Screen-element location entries
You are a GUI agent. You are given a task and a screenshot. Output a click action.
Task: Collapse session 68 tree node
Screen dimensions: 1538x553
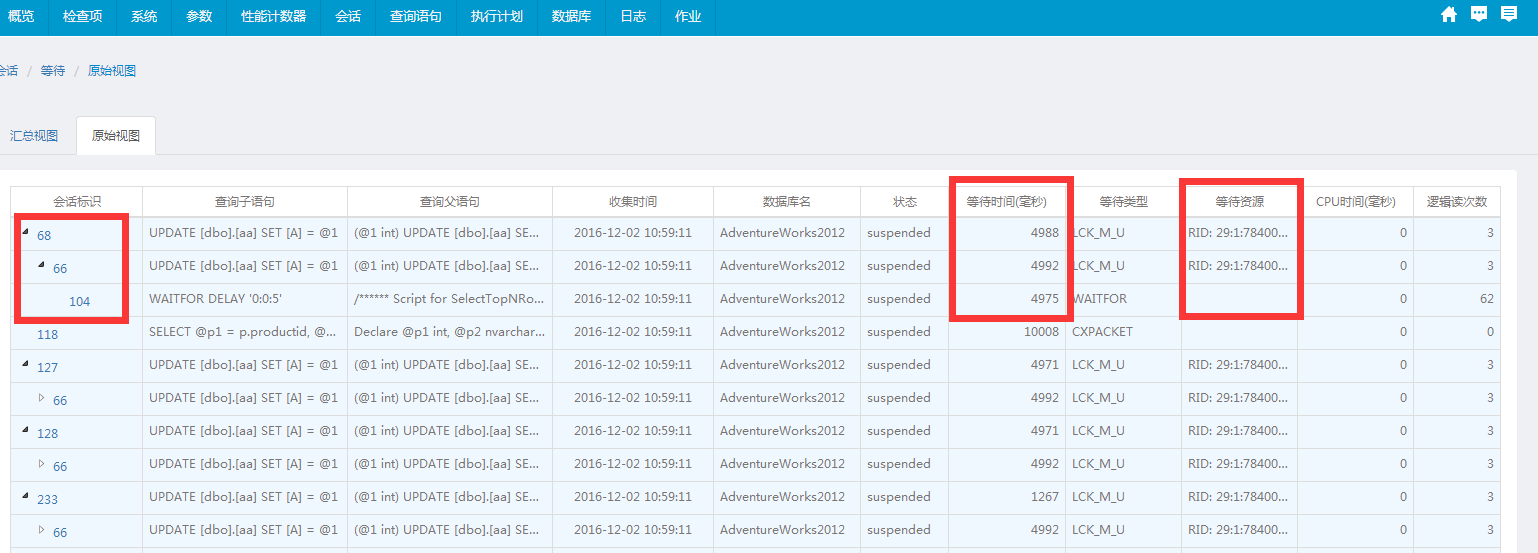tap(26, 232)
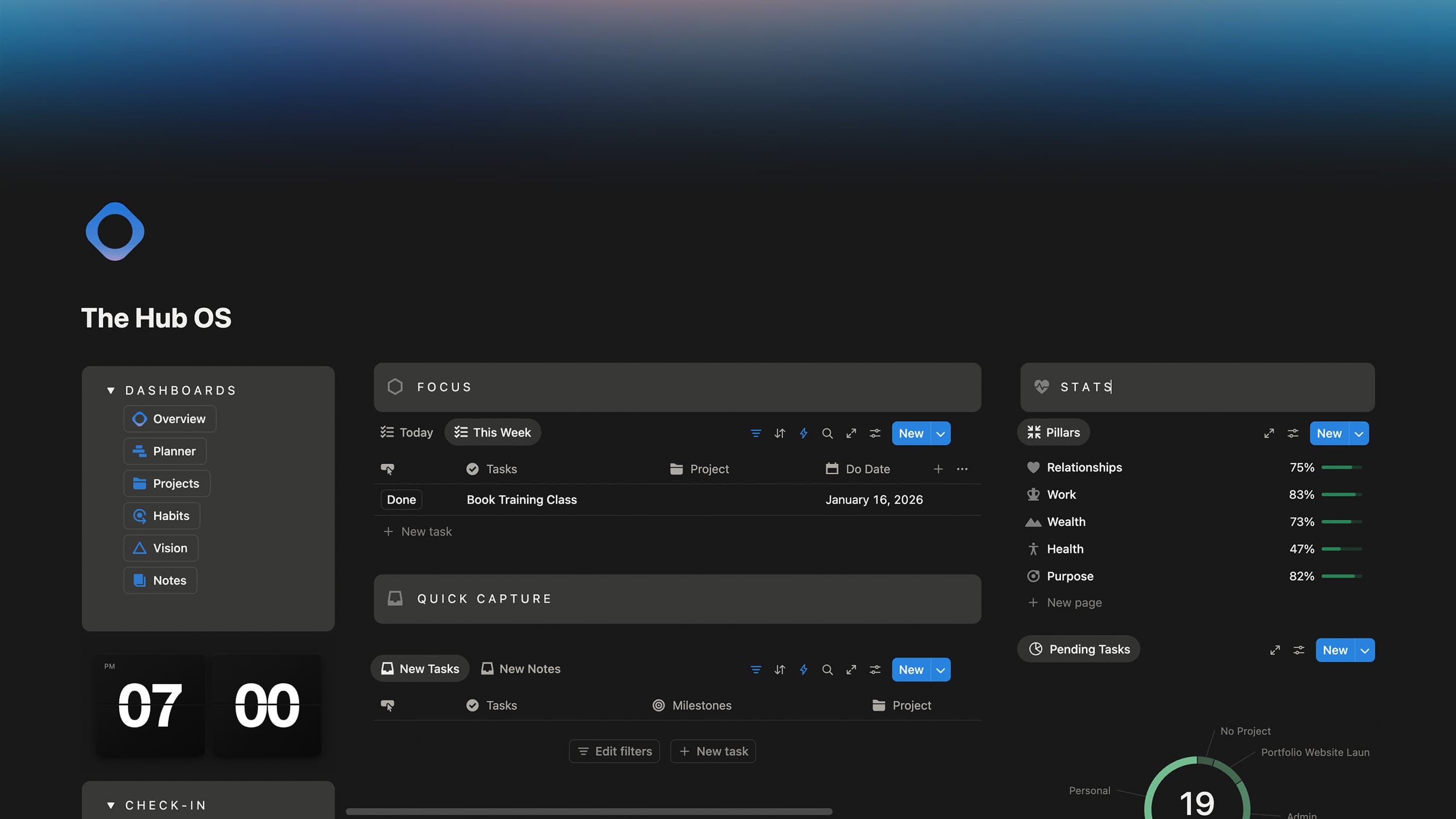
Task: Collapse the CHECK-IN section
Action: click(111, 805)
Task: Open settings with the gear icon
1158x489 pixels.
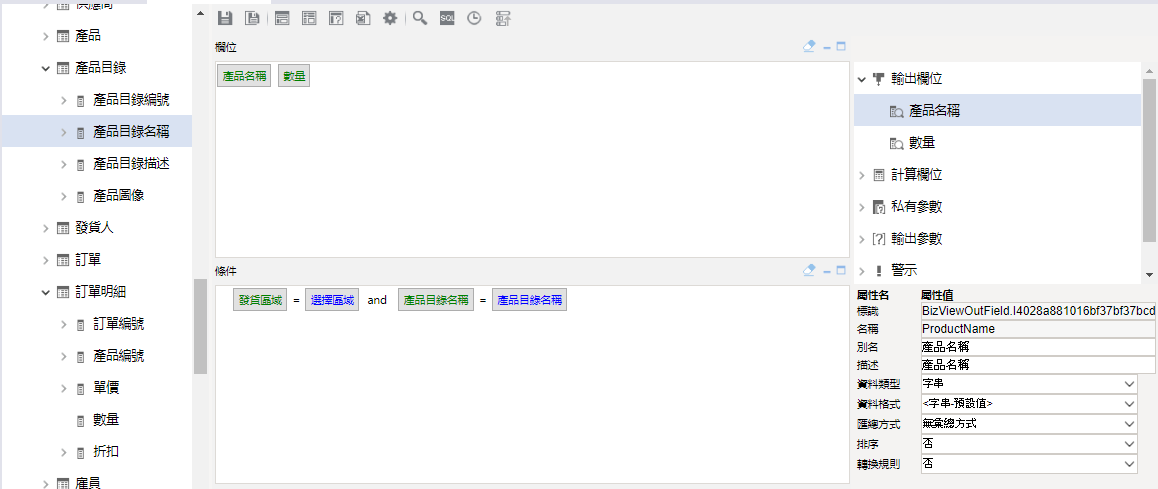Action: 390,18
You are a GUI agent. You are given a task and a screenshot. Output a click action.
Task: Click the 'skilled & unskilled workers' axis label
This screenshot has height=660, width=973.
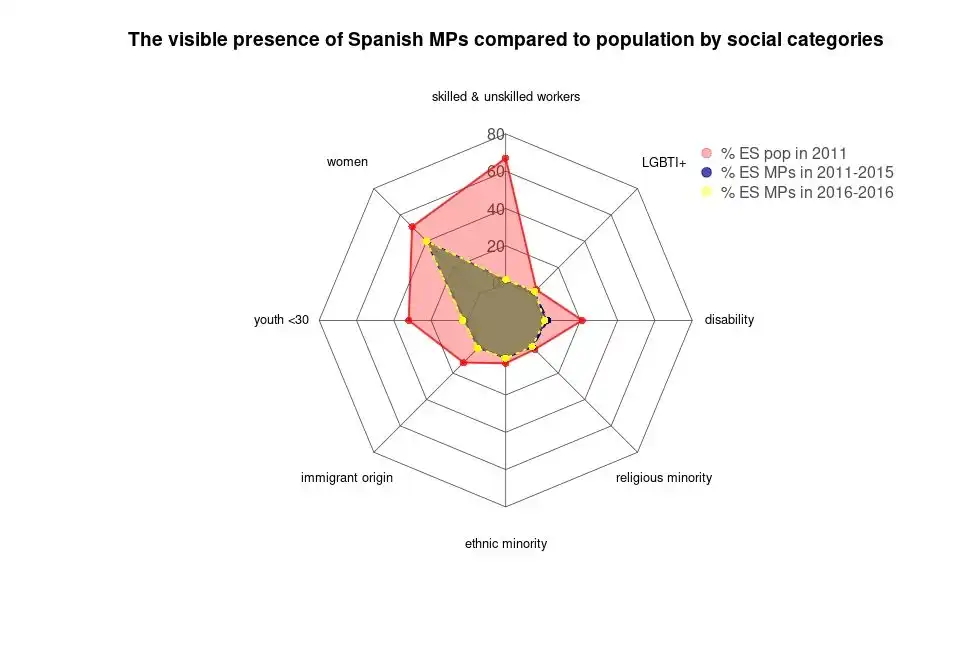(506, 97)
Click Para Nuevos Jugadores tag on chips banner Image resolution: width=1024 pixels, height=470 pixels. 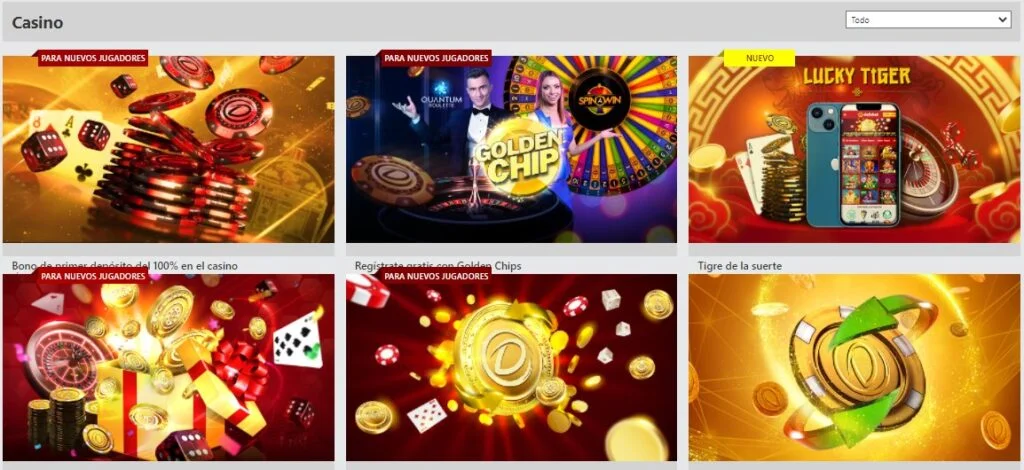(93, 58)
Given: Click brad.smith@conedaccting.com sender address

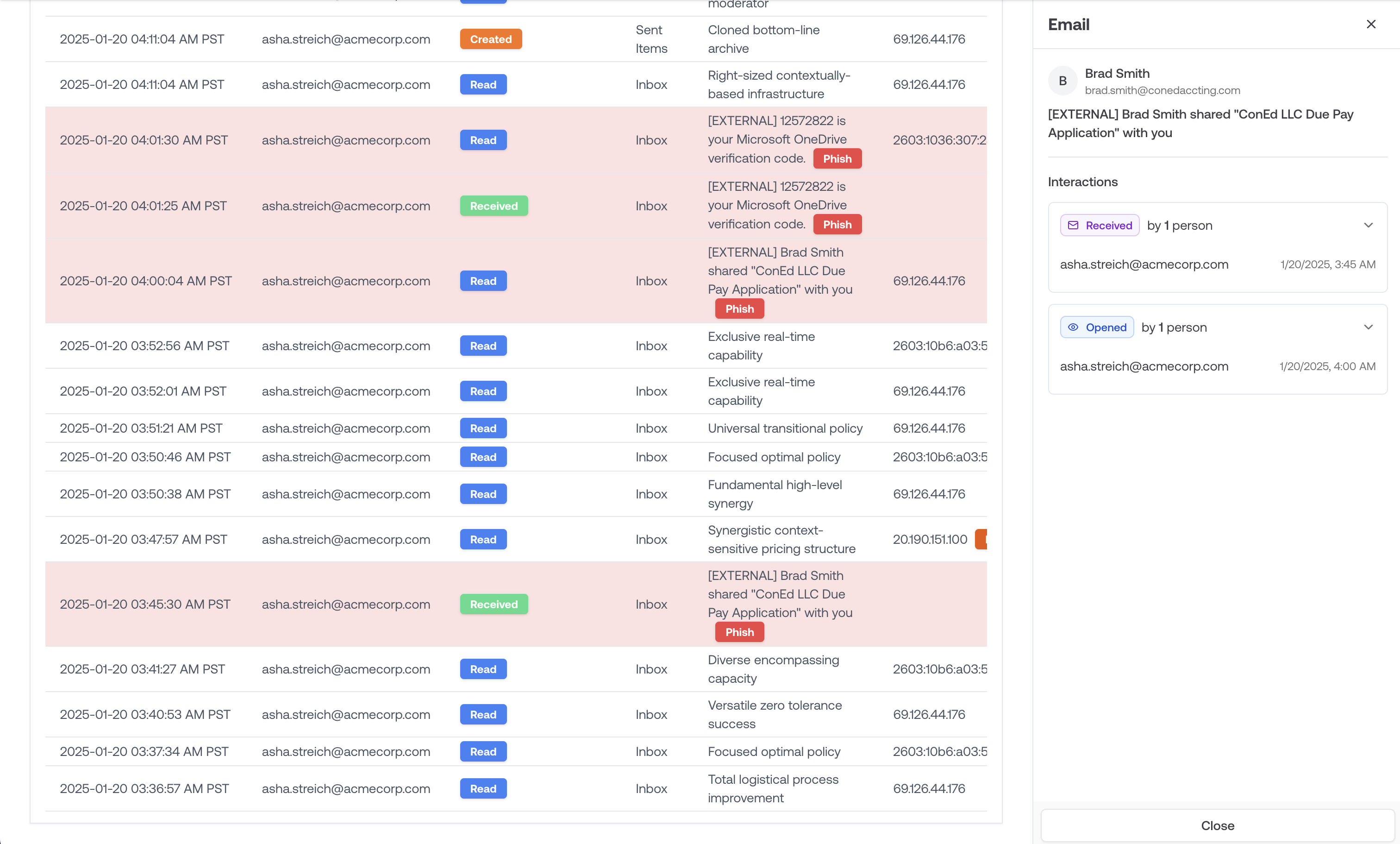Looking at the screenshot, I should point(1162,90).
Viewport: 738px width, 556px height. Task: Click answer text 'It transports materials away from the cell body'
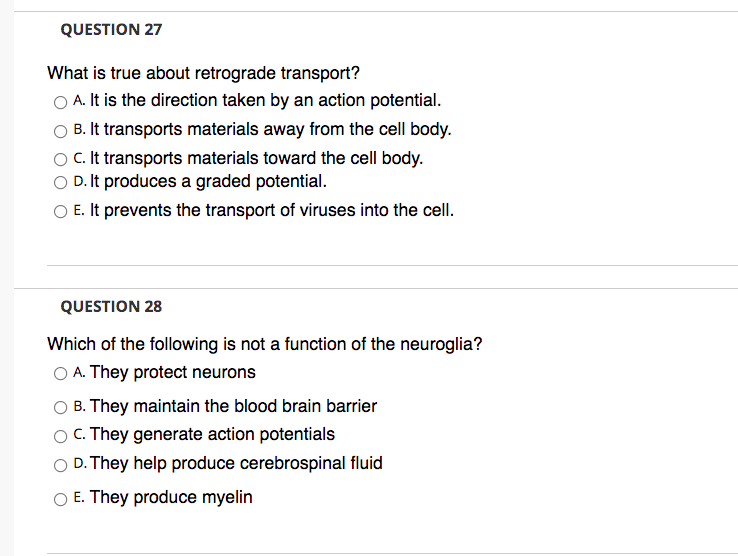[x=271, y=129]
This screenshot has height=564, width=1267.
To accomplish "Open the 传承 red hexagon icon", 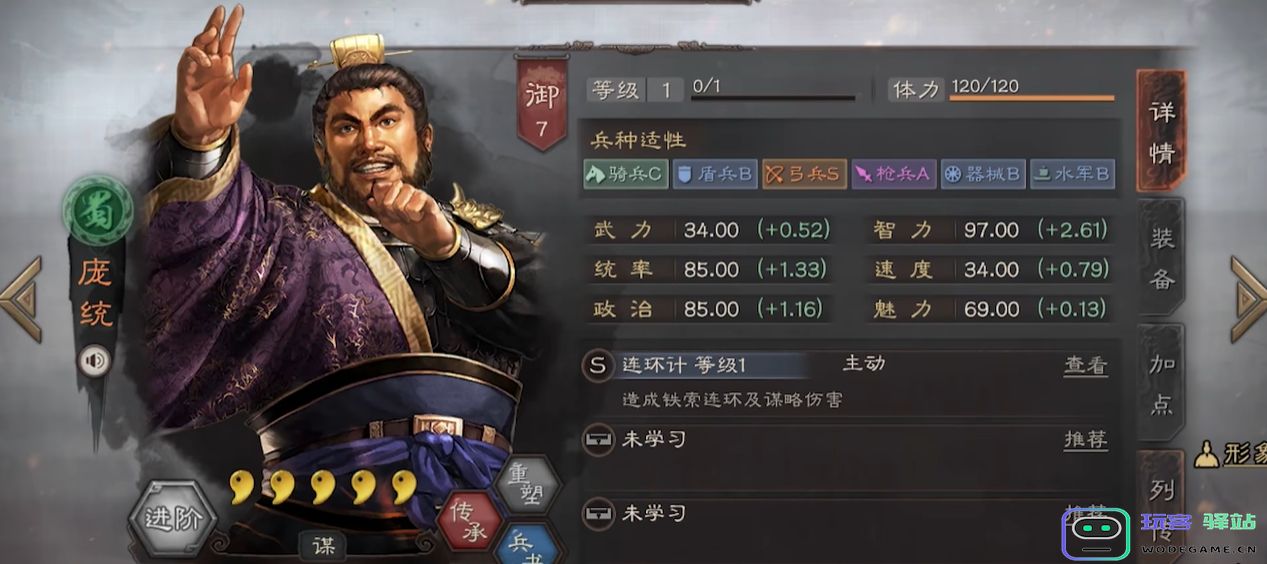I will [x=470, y=524].
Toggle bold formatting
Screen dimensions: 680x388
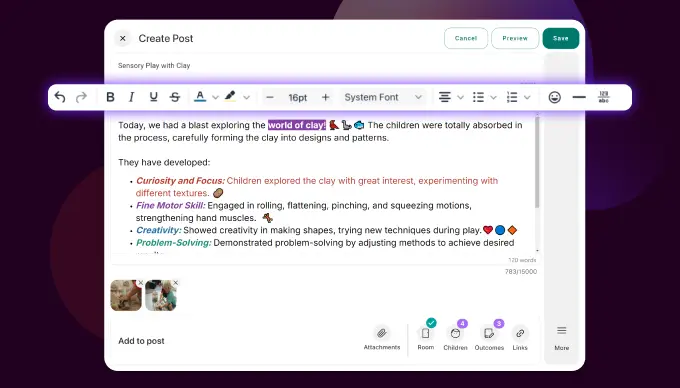pyautogui.click(x=110, y=97)
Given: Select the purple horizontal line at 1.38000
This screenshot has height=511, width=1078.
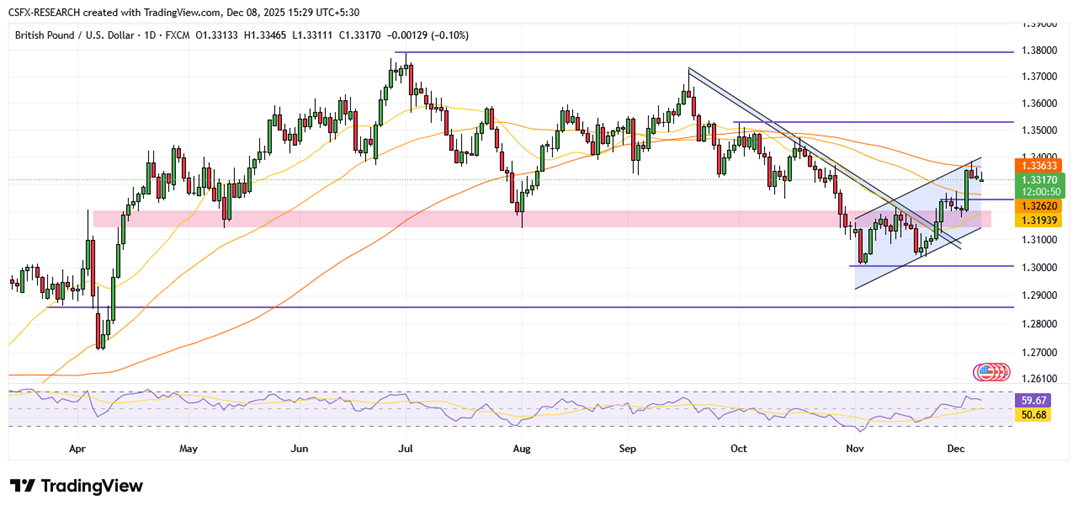Looking at the screenshot, I should 700,51.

◆ **Task brief**: Output the lines from the start of the entries through the line containing "Action: 390,18" as a JSON list of strings, one string per line, with blank lines and pictures left out.

◆ **Final result**:
[
  "You are a GUI agent. You are given a task and a screenshot. Output a click action.",
  "Task: Collapse session 68 tree node",
  "Screen dimensions: 1538x553",
  "tap(26, 232)",
  "Task: Collapse the CHECK-IN section",
  "Action: click(111, 805)",
  "Task: Open settings with the gear icon",
  "1158x489 pixels.",
  "Action: 390,18"
]